Spanning Two Buildings
by Peter Meredith '02

When high-wire artist Phillipe Petit, credited with humanizing the World Trade Center's (WTC) towers in 1974 by virtue of his daring (and illegal) 140-foot tightrope walk between them, came to Oberlin to participate in a guest artist series last fall, he must have experienced a fleeting sense of deja-vu.

Oberlin's Conservatory of Music and the College's King Building were designed by WTC architect Minoru Yamasaki.

Now artist-in-residence at the Cathedral of St. John the Divine in New York City, Petit was the season's first "maverick artist" in Oberlin's "Maverick Artists/Visionary Educators Series," sponsored by the Henry Luce Initiative in the Emerging Arts and coordinated by Luce Professor of the Emerging Arts Linda Weintraub. Petit found himself at the center of great media interest during his week-long residency in Oberlin. Arriving a mere six days after the tragedy, he was sought out by reporters from The New York Times,
The Los Angeles Times, NPR, and USA Weekly for his reaction to the events. He told Terril Yue Jones of The Los Angeles Times, "I felt I was losing my home, my twin children ­ something very precious."

Learning the WTC and two Oberlin buildings shared an architect, a reporter from The Wall Street Journal phoned the Conservatory Public Relations' office just days after the attack, asking whether or not members of the College and Conservatory were discussing Yamasaki's relationship to Oberlin. "I explained to the reporter that although members of the community were aware of the Yamasaki connection, the community was in the midst of reacting to the tragedy in terms of loss of life, not in terms of architecture. Not yet, in any case," says David R. Daniels, Director of Conservatory Public Relations.

A second-generation Japanese- American, Minoru Yamasaki rose from poverty to international fame for his distinctive structures. His designs for the Conservatory and King buildings, constructed in the early 1960s, share certain characteristics with the WTC, most notably, the striking vertical grill facades that cloak the buildings like exterior curtains.

The late Geoffrey Blodgett '52, Professor of History and chronicler of all things Oberlinian, wrote about that lace-work facade in Oberlin Architecture, College and Town. From an aesthetic perspective, he wrote, the Conservatory's "chief virtue is its glistening beauty as a thing-in-itself, viewed from a distance on a sunny day. Its repetitive white rhythms, a characteristic Yamasaki blend of modern Gothic and classical allusions, went with nothing else in Oberlin."

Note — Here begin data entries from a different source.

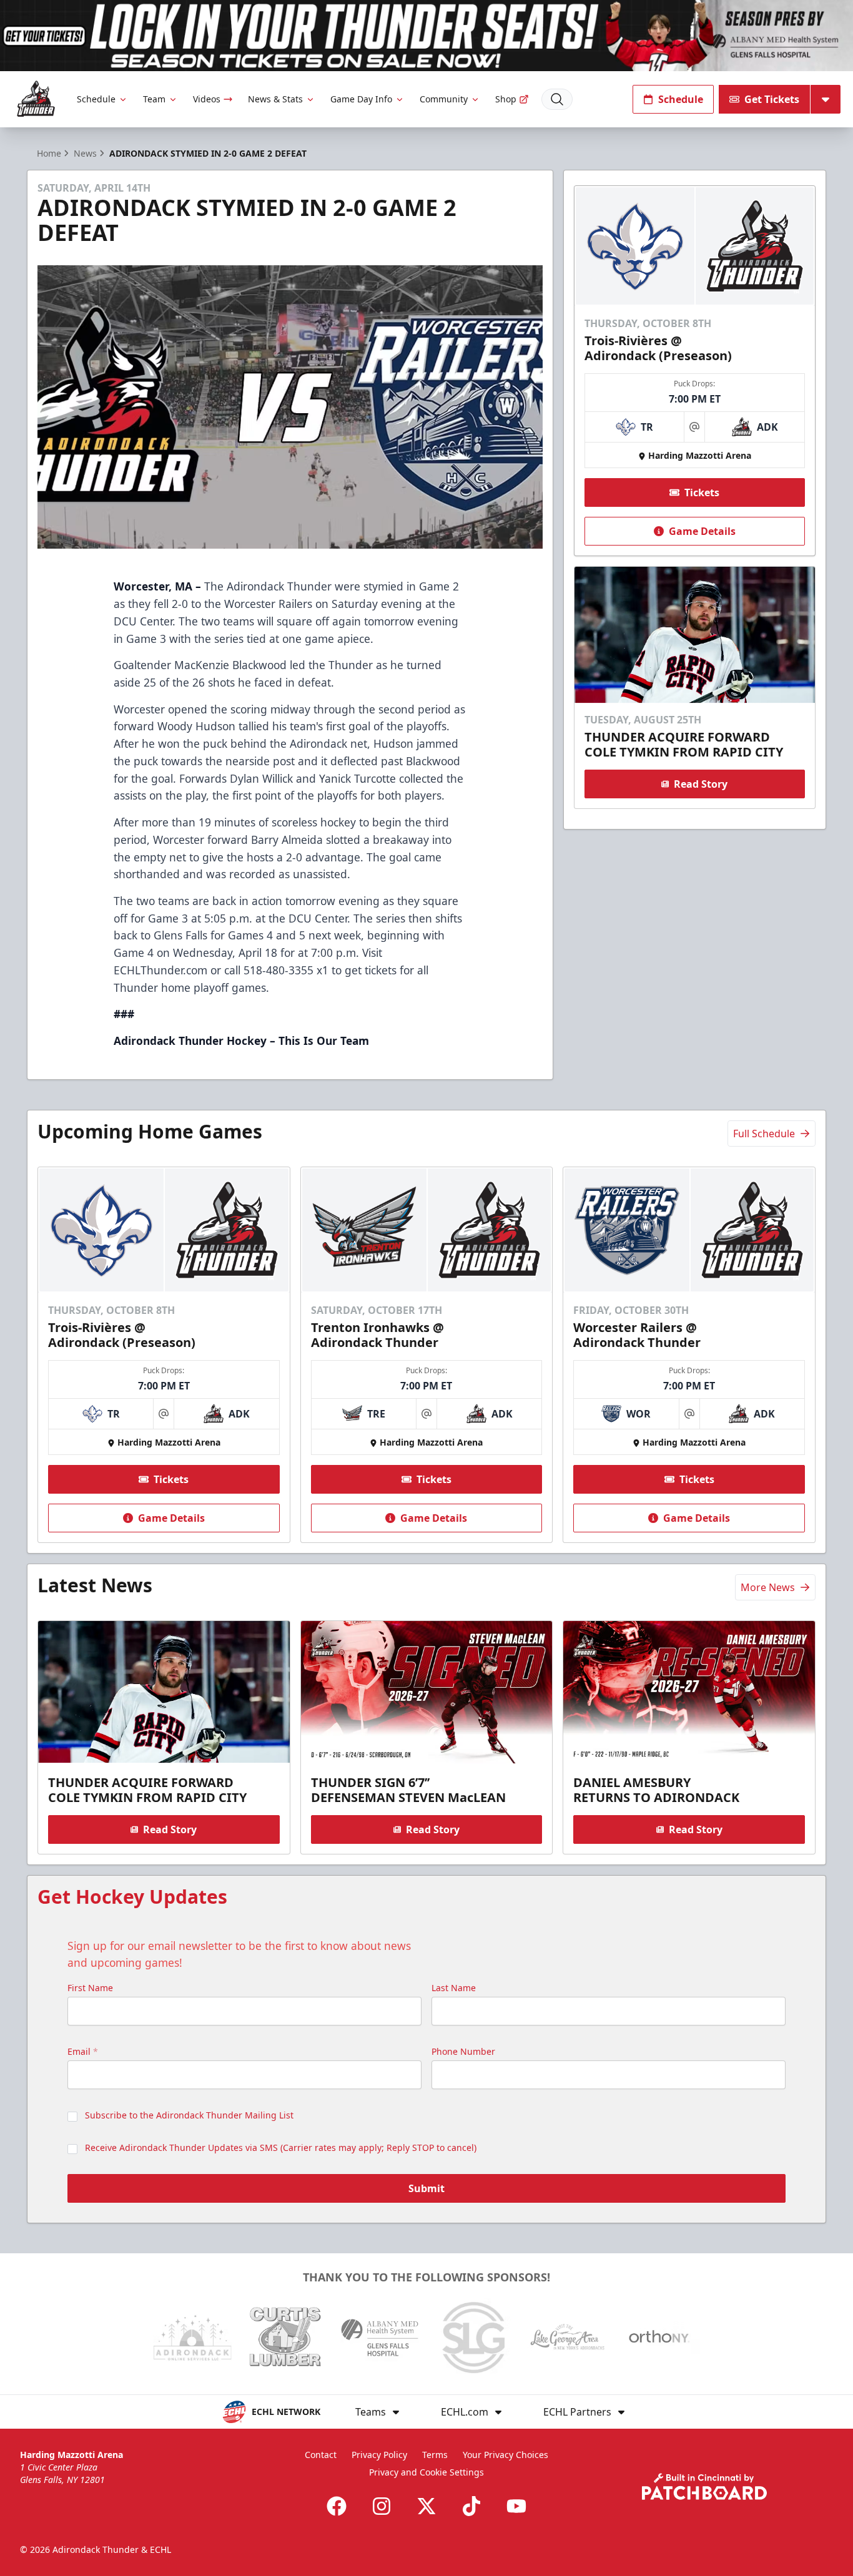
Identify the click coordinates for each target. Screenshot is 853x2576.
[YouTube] (516, 2506)
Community (444, 99)
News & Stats (275, 99)
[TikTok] (471, 2506)
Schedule (96, 99)
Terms (435, 2455)
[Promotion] (426, 35)
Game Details (702, 531)
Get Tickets (771, 99)
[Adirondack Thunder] (35, 99)
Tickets (701, 492)
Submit (426, 2188)
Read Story (700, 784)
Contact (321, 2455)
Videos (206, 99)
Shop (505, 99)
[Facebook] (336, 2506)
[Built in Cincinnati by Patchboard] (704, 2486)
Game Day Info (361, 99)
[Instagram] (381, 2506)
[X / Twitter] (426, 2506)
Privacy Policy (379, 2455)
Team (154, 99)
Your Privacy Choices (505, 2455)
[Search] (557, 99)
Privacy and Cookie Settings (426, 2472)
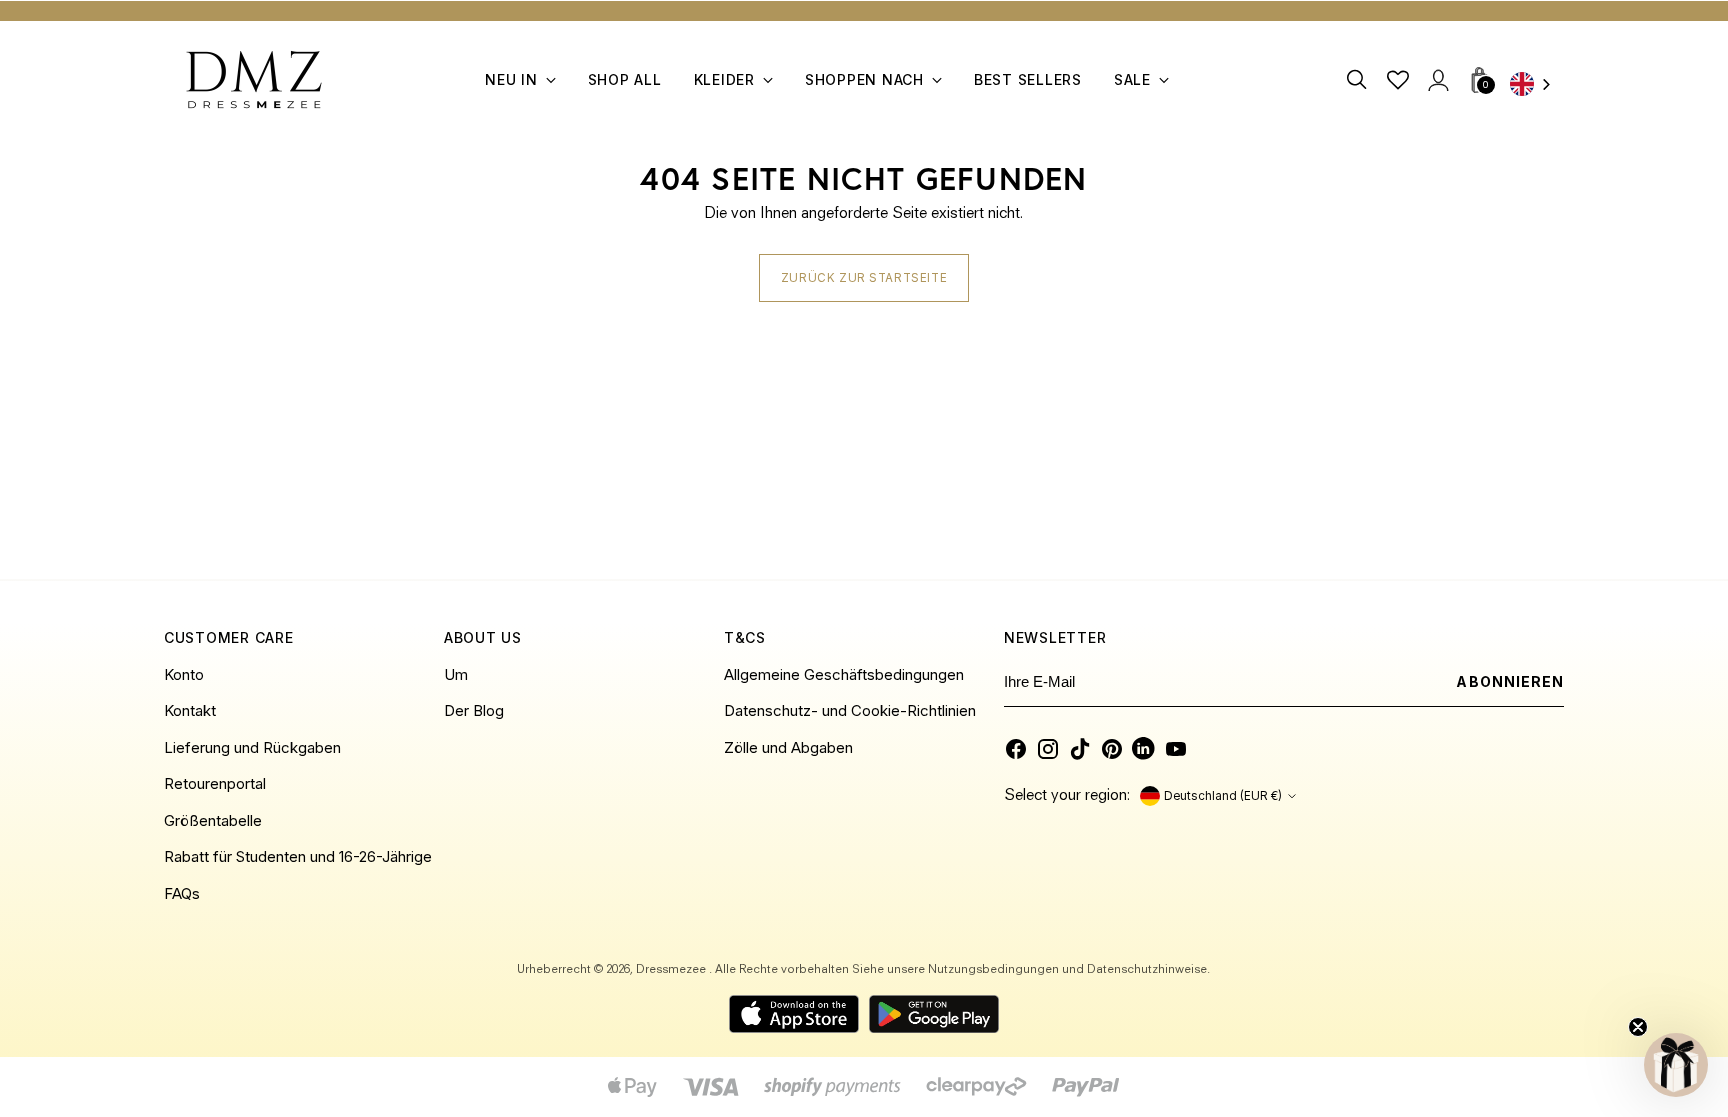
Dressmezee (672, 970)
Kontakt (190, 710)
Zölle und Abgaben (788, 747)
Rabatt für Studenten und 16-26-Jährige (298, 856)
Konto (184, 674)
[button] (1676, 1065)
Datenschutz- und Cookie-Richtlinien (850, 710)
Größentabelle (213, 820)
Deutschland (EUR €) (1223, 796)
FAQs (182, 893)
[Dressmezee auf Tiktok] (1080, 749)
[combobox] (1537, 85)
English (1537, 85)
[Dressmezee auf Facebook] (1016, 749)
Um (456, 674)
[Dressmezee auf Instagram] (1048, 749)
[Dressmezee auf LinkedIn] (1144, 749)
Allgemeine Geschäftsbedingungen (844, 674)
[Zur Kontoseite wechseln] (1437, 79)
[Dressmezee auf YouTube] (1176, 749)
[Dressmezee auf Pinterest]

In a 1959 interview with Virginia Harriman (available on the Smithsonian's Archives of American Art web site), Yamasaki had this to say about those repetitive white rhythms: "We felt that expressing verticality was terribly important to be sympathetic with the trees through which you always see the buildings."

With the WTC, a similar grill treatment accentuated the buildings' height.

The buildings also feature outdoor courtyard areas. The architecture reflects the surrounding social and physical environments. "The interesting thing about Oberlin ... is that it is a walking campus," said Yamasaki. "We had to think in terms of a walking population rather than an automobile-transported population. So there are some little qualities in the building that might be interesting. As you approach the concert hall, you look at the garden first."

Yamasaki died in 1986 at age 73, but Minoru Yamasaki Associates of Rochester Hills, Michigan, still has an Oberlin connection ­ Tae Sun Hong '87 is its senior vice president.